El Decano

LAS COSAS COMO SON
Agustín Castellote

Un inquietante mensaje que salía de las entrañas del club más antiguo de España, el Recreativo de Huelva, nos ha encogido el corazón a los que aún creemos en el fútbol de verdad, a los que añoramos el sentimiento y la pasión por encima del interés y el negocio, y pensamos que con sus problemas, con sus defectos y sus limitaciones, al menos en el fútbol, cualquier tiempo pasado fue mejor. Decía el mensaje: “Desde el club queremos hacer público a todo el recreativismo la gravedad de la actual situación por la que atraviesa el Decano. Tras varios meses de abandono y por ende absoluta incertidumbre diaria respecto a la supervivencia de nuestro Recre, existe el claro convencimiento de que en cualquier momento la incapacidad de solventar cualquiera de los problemas que se presentan a diario, acabará provocando que esta historia desemboque en un final dramático para nuestro club ”.

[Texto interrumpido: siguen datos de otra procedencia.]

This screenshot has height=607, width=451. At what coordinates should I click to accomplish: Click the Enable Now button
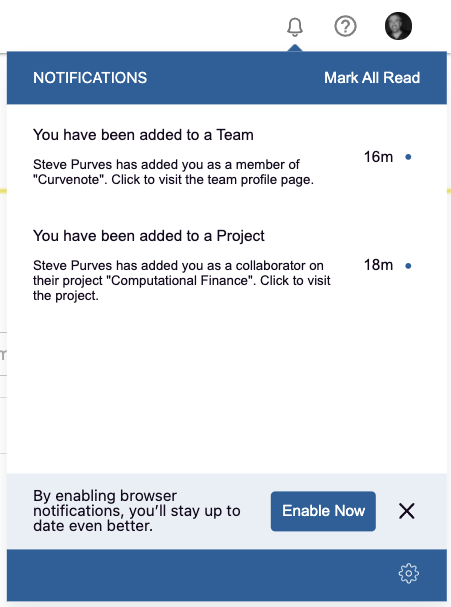(x=323, y=511)
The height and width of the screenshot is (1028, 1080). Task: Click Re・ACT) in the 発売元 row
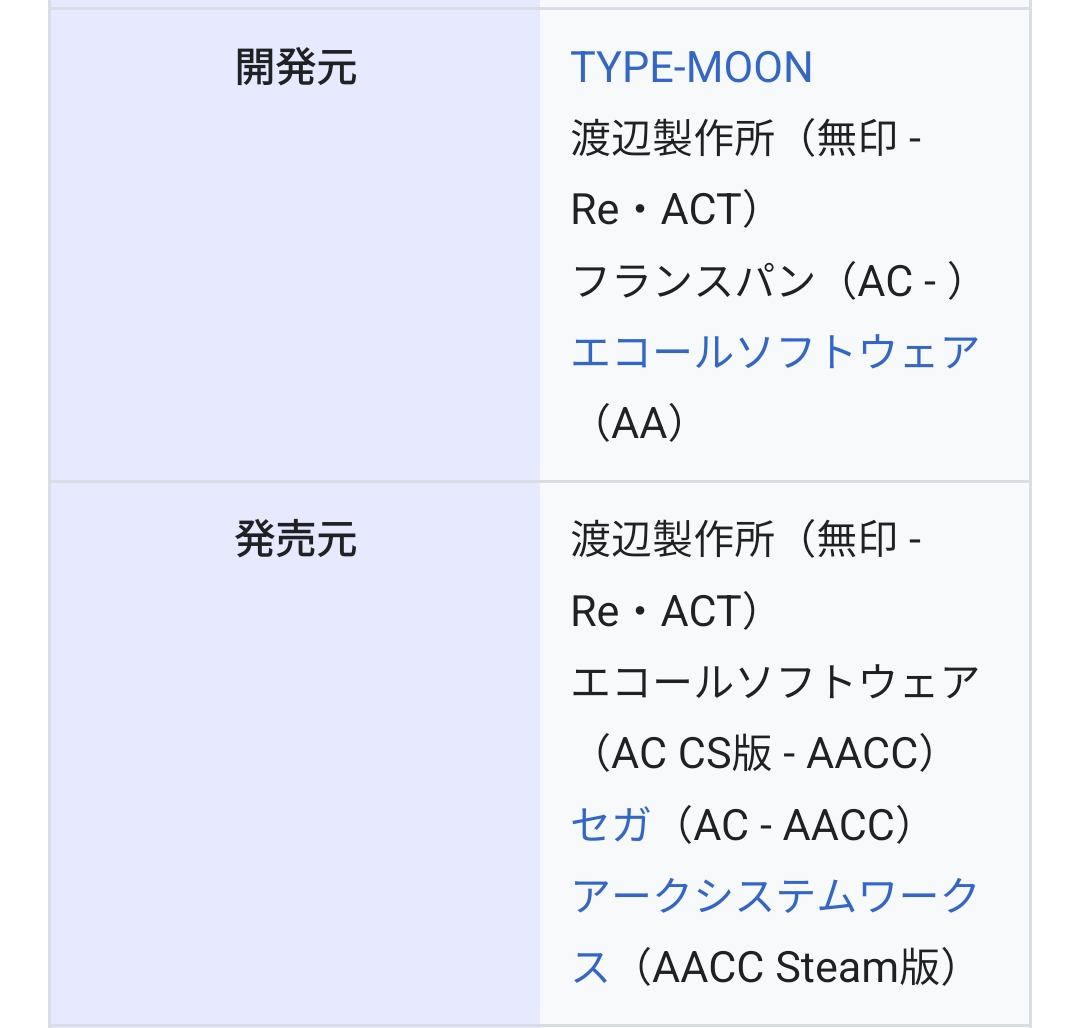(668, 612)
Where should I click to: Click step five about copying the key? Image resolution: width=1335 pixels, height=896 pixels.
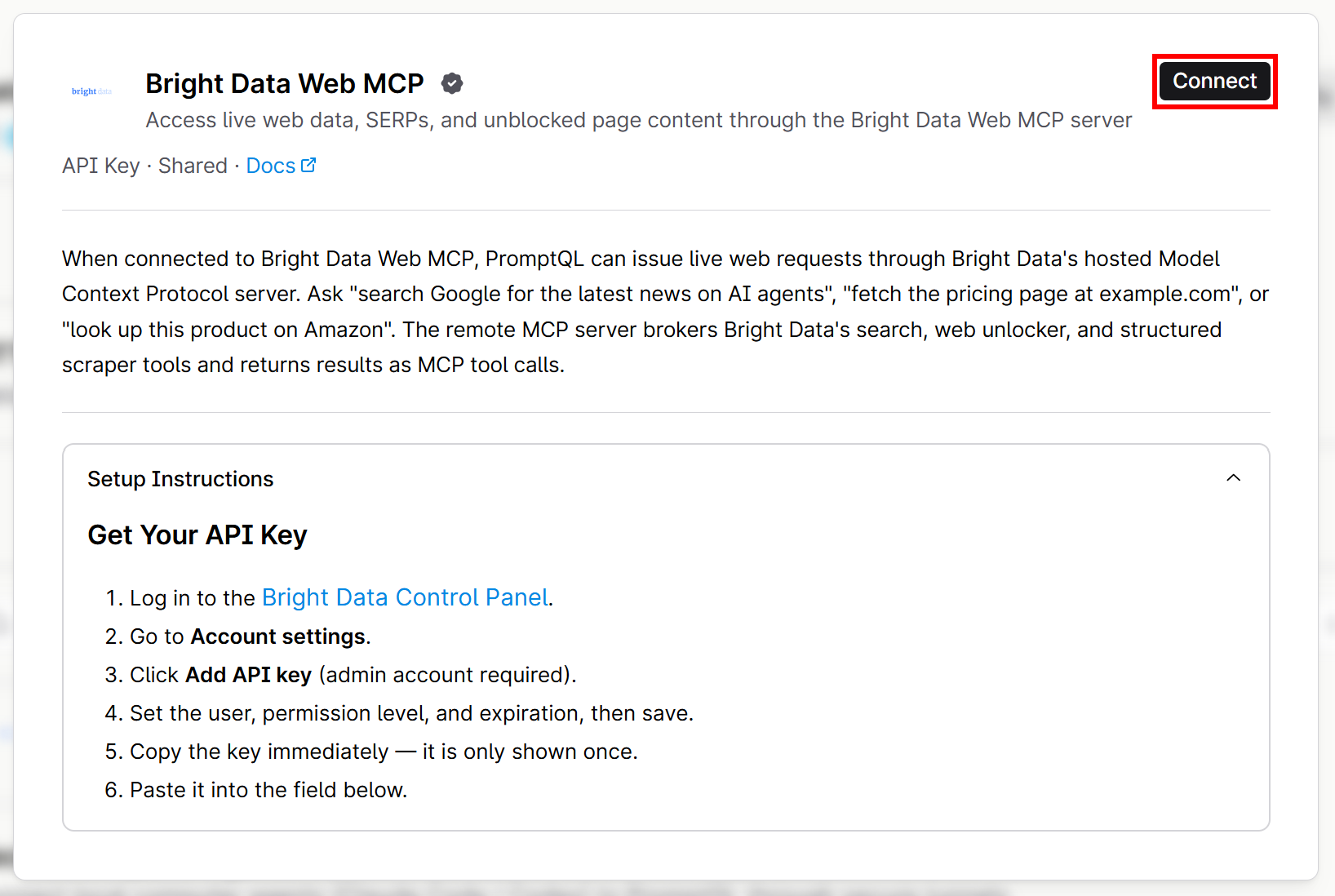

Una nota que advierte la posibilidad de que, después de tanto maltrato, de tanta utilización y de tanto daño, el Decano eche la persiana a una grandísima historia de 125 años en la que el club lució palmito con los mejores, sufrió castigo en el purgatorio, pero siempre fue con la cabeza erguida, con el orgullo de unos colores y apelando a la profundidad de su gran historia y a la ilusión de sus gentes. Duele ver con qué facilidad se pone fin a la leyenda, cómo los malos triunfan mientras los buenos ahogan sus penas en lamentos que nadie escucha, porque quienes tendrían que hacerlo forman parte del problema. Aún conservo en un lugar privilegiado de mi particular baúl de los recuerdos el pregón del Colombino y la carabela de plata, el viejo y entrañable estadio, jugadores como Guerra, Espárrago, Cazorla, Luis Aragonés, Joaquín, Biedma, Uche, Raúl Molina, Julio Alberto y tantos otros, que lucieron su camiseta. Hoy anuncian que el Recreativo se muere porque aquellos que debían llevar la nave a buen puerto decidieron, como tantos otros en tantos clubes, comerciar con la nave e incendiar el puerto. El Recre no se muere, al Recre lo están matando, un asesinato con premeditación y alevosía. Supongo que, pase lo que pase, la historia seguirá contando que un día, en las minas de Río Tinto, unos chalados ingleses inocularon el virus del fútbol y fundaron el HUELVA RECREATION CLUB. Que allí comenzó todo y ese fue el maravilloso punto de partida. 

Todo un alegato de cómo nació el fútbol en España, de cómo se creó aquel Recre y cómo se inició lo que luego se convirtió en pasión; pero nada se dirá de cómo fue el final, cómo fue asesinado por aquellos que por ampliar su negocio, decidieron cambiar la historia y ensuciar el balón.

A pesar de todo el domingo, quién sabe si el último, ellos seguirán ahí, volverán a estar en la grada, a las duras y las maduras, apoyando con su ánimo al equipo y colaborando con su dinero a la situación y sobre todo esperando que llegue un milagro mientras mascullan “se puede dudar de lo que uno piensa, pero nunca de lo que uno siente”.